21.4322 · Interpellanza · 2021-10-01
Dipartimento di giustizia e polizia
Liquidato
Wortlaut
Il Consiglio federale è invitato a rispondere alle domande seguenti:
1. Ritiene ipotizzabile l'introduzione di un tribunale di famiglia?
2. La soluzione che prevede un curatore per i figli è adeguata oppure sarebbe più appropriato un "care team" che accompagni la famiglia durante la separazione? Oppure entrambe le soluzioni?
3. Come intende migliorare la situazione attuale al fine di proteggere i figli?
Questa settimana i giornali del gruppo Tamedia riportavano che in particolare la revisione del 2017 del diritto in materia di mantenimento avrebbe dovuto evitare le dispute a scapito dei figli. Consiglio federale e Parlamento volevano creare incentivi affinché le coppie in fase di separazione o divorzio si ripartissero l'attività lucrativa e la cura dei figli. Inoltre, l'autunno scorso il Tribunale ha emanato due sentenze in cui si pronuncia chiaramente in favore della custodia alternata, nella quale il padre e la madre si suddividono la cura dei figli: la custodia alternata va concessa se non vi si oppongono motivi concreti e plausibili.

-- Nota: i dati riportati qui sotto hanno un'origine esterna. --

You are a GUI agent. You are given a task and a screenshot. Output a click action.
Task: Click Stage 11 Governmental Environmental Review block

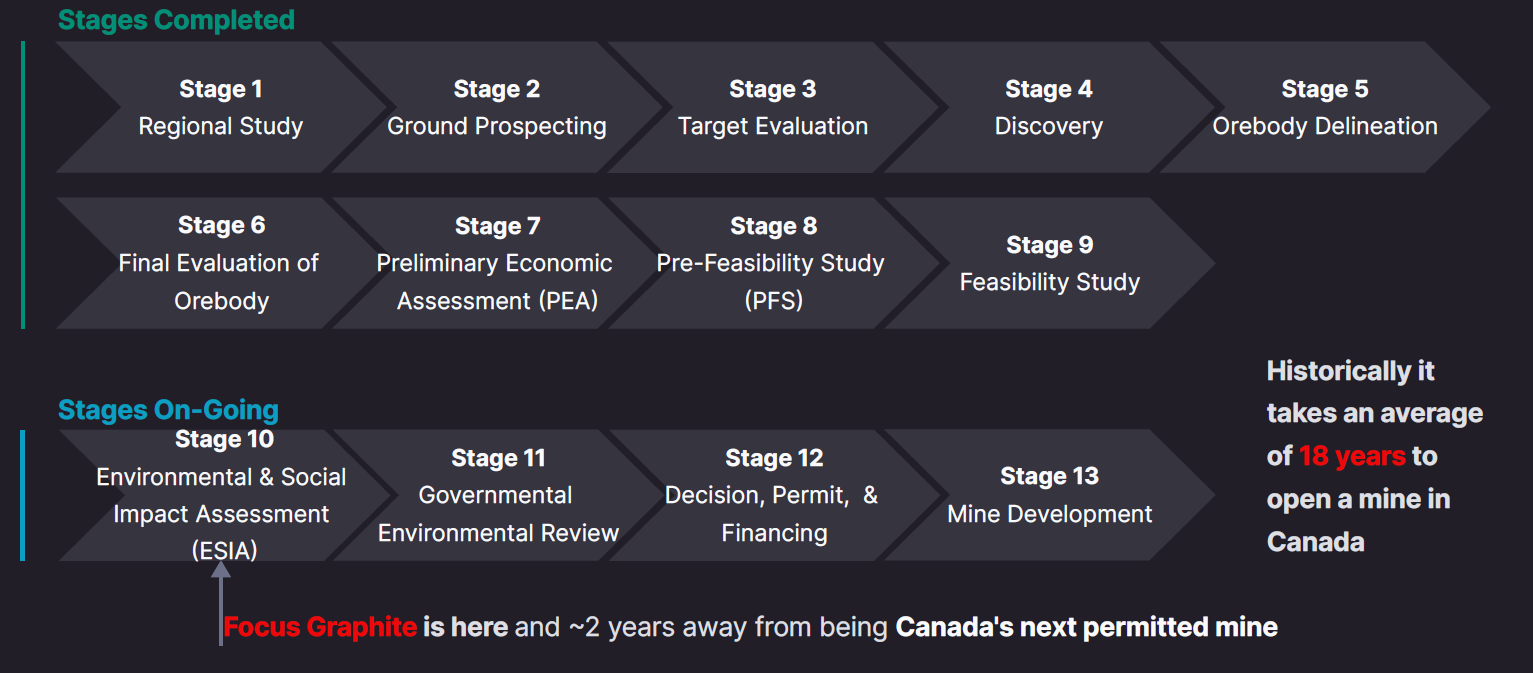tap(498, 495)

Nessun contatto con la madre o il padre
Nella prassi la situazione è tuttavia ben diversa. Uno studio del maggio di quest'anno dell'Associazione svizzera per la bigenitorialità mostra che in Svizzera vivono tuttora circa 13 000 figli di genitori separati o divorziati che non hanno più alcun contatto con un genitore; si tratta circa del 10 per cento di tutti i figli di coppie separate o divorziate. Stando allo studio, questa situazione è in netta contraddizione con l'opinione corrente secondo cui i figli di coppie separate o divorziate devono trascorrere almeno due fine settimana al mese presso il genitore che si prende cura di loro per la minor parte del tempo, in circa il 90 per cento dei casi il padre.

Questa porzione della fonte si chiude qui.